Нойбауэр быстро огляделся.
— Осторожно! Черт возьми! Где домработница? Тебя послушаешь, нам уже конец. От народного суда не жди пощады! Довольно одного доноса.
— У домработницы выходной. А почему с вами нельзя сделать того же, что вы делали с другими?
— Кто? Евреи? — Нойбауэр рассмеялся. Он вспомнил Бланка. Он представил себе, как Бланк пытает Вебера. — Они рады, когда их не трогают.
— Да не евреи. А американцы и англичане.
— Эти? Да они еще меньше! Их ведь это совсем не касается. Им вовсе нет дела до наших лагерей! Отношения с ними — это чисто внешнеполитический военный аспект. До тебя это не доходит? — Нойбауэр снова рассмеялся.
— Нет.
— Это демократы. Они будут обращаться с нами корректно, если победят — что еще под вопросом. Корректно в военном отношении. Тогда это будет наше поражение, но поражение с честью. Ничего другого с их стороны быть не может. Это их мировоззрение! С русскими все было бы по-другому. Но они ведь восточные люди.
— Ты это сам увидишь. Только оставайся здесь.
— Разумеется, увижу. И я останусь здесь. Может, ты мне любезно скажешь, куда мы вообще могли бы уехать, если бы решили бежать отсюда?
— Еще несколько лет тому назад нам надо было вместе с бриллиантами уехать в Швейцарию.

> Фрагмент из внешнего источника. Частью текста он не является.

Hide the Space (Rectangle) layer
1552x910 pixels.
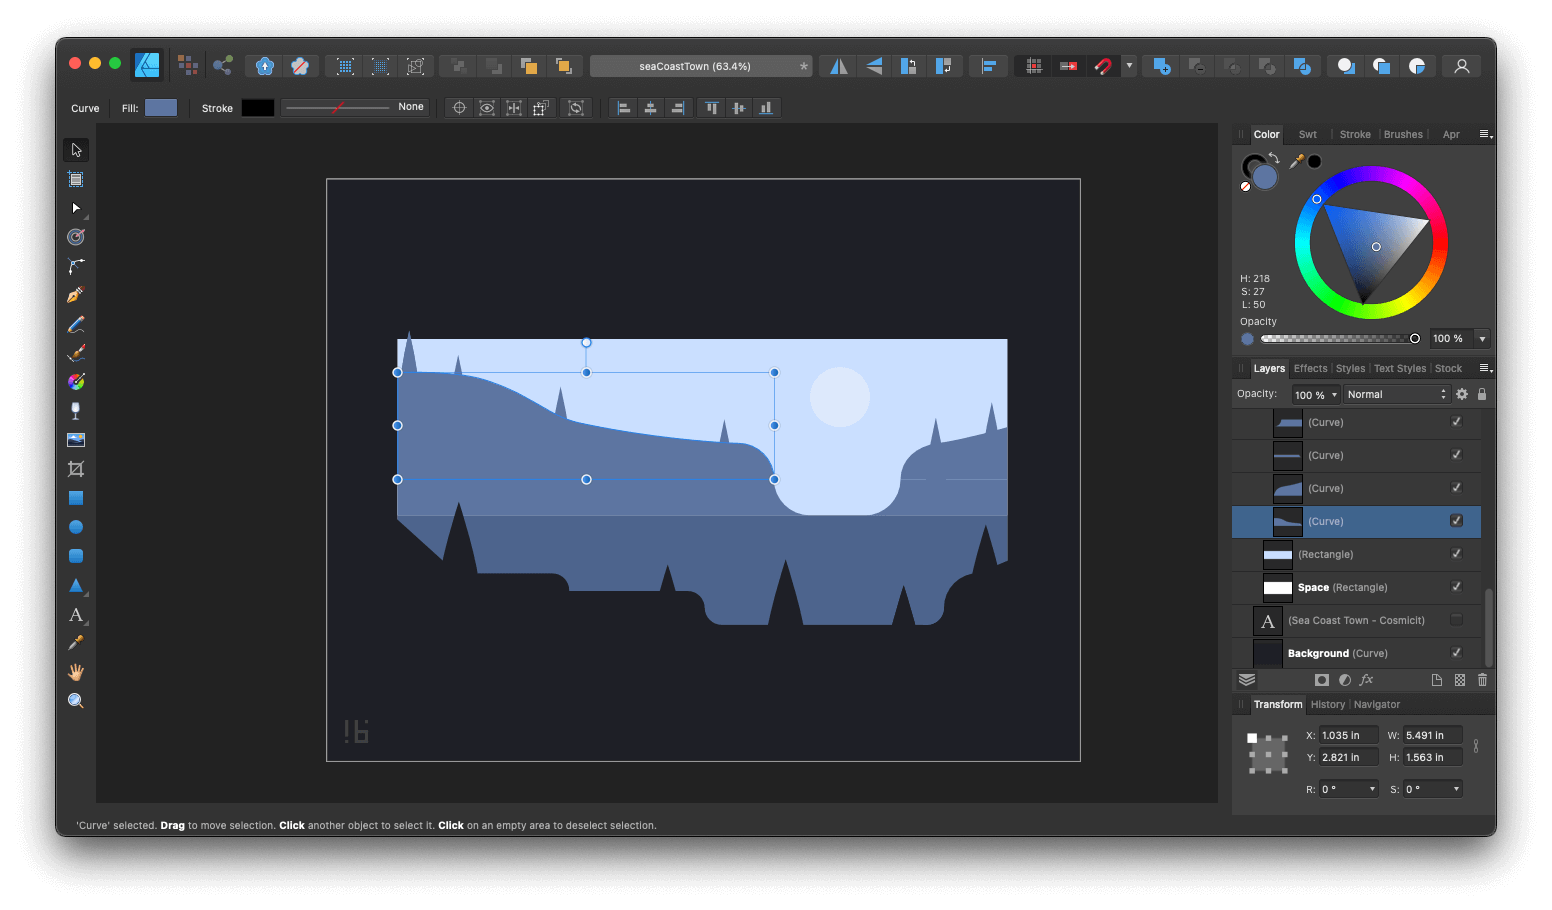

— Надо было! — Нойбауэр стукнул ладонью по столу. Стоявшая перед ним бутылка пива заходила ходуном. — Снова надо было, надо было! Скажи, как? Надо было угнать самолет и перелететь через границу? Чушь ты мелешь.
— Зачем угнать самолет? Можно было совершить пару туристических поездок. Прихватить с собой деньги и драгоценности. Съездить раза два, три, четыре. И каждый раз оставлять все там. Я знаю, кто так делал.
Нойбауэр подошел к двери. Открыл ее и снова закрыл. Потом вернулся.
— Ты знаешь, как называется то, что ты говоришь? Это настоящая государственная измена! Если об этом станет известно, тебя немедленно расстреляют!
Зельма посмотрела на него. Ее глаза блестели.
— Ну и?.. Ты можешь быстро продемонстрировать, какой ты герой. Сможешь избавиться от опасной жены. Тебе, наверно, особенно приятно…
Нойбауэр не выдержал ее взгляда. Он отвернулся от нее и стал ходить по комнате взад и вперед. Он не знал, имеет ли она понятие о вдове, которая иногда захаживала к нему.